Ada 73 murid dan 30 wali murid, lanjut Anthon, yang turut serta dalam kegiatan ini. Anak – anak terlihat sangat antusias memperhatikan arahan yang diberikan oleh dokter gigi, dengan memperagakan cara menggosok gigi yang baik dan benar. Beberapa wali murid juga segera mengambil tempat untuk mengantre. “Ini sebagai salah satu media edukasi bagi anak – anak. Mungkin, jika diajak orang tua ke dokter gigi, mereka merasa takut. Dengan adanya kegiatan seperti ini, merubah pandangan mereka bahwa pemeriksaan gigi tidak seperti apa yang mereka bayangkan,” sahutnya.

Terlebih lagi, sambung Anthon, kesehatan gigi menjadi modal penting bagi anak – anak, untuk mendukung meraih cita – cita. Diharapkan, kegiatan ini bisa memberikan dampak yang positif di kehidupan sehari – hari. “Misalnya, anak – anak dapat membiasakan diri menggosok gigi setiap hari. Peran orang tua juga penting sehingga kebiasaan baik seperti menggosok gigi bisa dilakukan hingga dewasa,” imbuhnya.

Hal senada juga diutarakan Desian Kurniasari, Dokter Gigi, dengan memberikan sosialisasi cara menggosok gigi yang baik dan benar, gigi anak dapat terjaga kesehatannya. Gigi anak rentan terkena karies gigi, lantaran kebiasaan anak yang suka mengkonsumsi makanan yang manis. Jika makanan manis tersebut masih menempel pada gigi, bisa mengakibatkan gigi berlubang.

Dengan menggosok gigi, selain merawat gigi susu juga membantu kesehatan gigi permanen yang akan tumbuh. “Kalau gigi mereka sudah berlubang, kesehatan gigi permanen mereka juga akan terganganggu. Kebiasaan menggosok gigi, harus mulai dilakukan sejak usia dini.
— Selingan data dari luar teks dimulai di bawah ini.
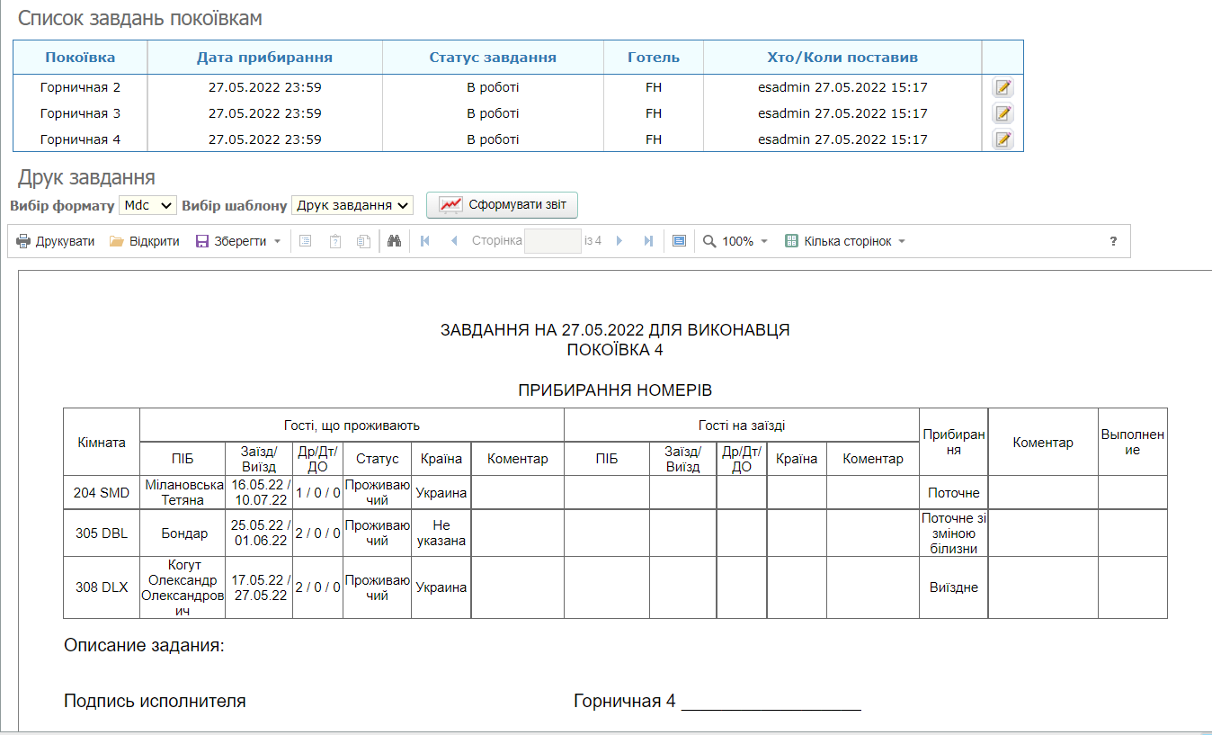Go to previous report page

pos(454,241)
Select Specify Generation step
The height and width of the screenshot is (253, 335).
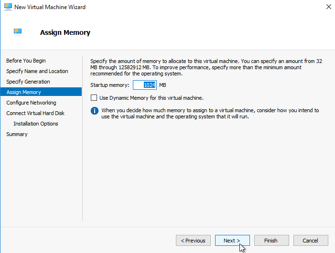28,82
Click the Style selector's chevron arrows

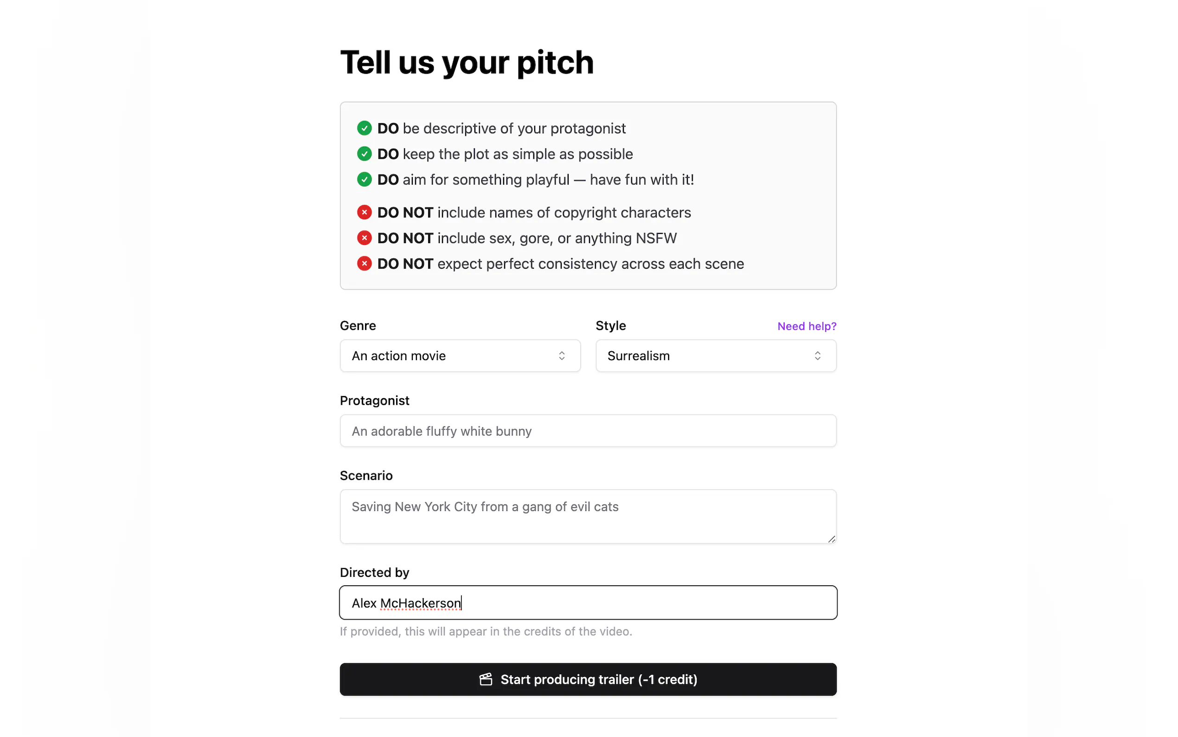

Mungkin kebanyakan anak – anak masih asal – asalan saat menggosok gigi, dengan sosialisasi ini mereka tahu bahwa cara menggosok gigi bagian samping, depan, dan atas, tidak sama,” kata Desiana.

Nunuk (61) salah satu wali murid menambahkan, dengan pemeriksaan gigi ini, ia tahu kesehatan giginya. Jika ada gigi yang berlubang atau masalah kesehatan gigi yang lain, bisa segera melakukan upaya pengobatan. “Kalau orang tua seperti saya, pasti ada karang gigi. Tadi hasil pemeriksaan juga seperti itu, dan bisa segera melakukan pembersihan. Semoga kegiatan seperti ini bisa dilaksanakan kembali, karena selain memberikan edukasi kepada anak – anak, orang tua juga dapat tambahan pengetahuan cara merawat kesehatan gigi,” ucapnya.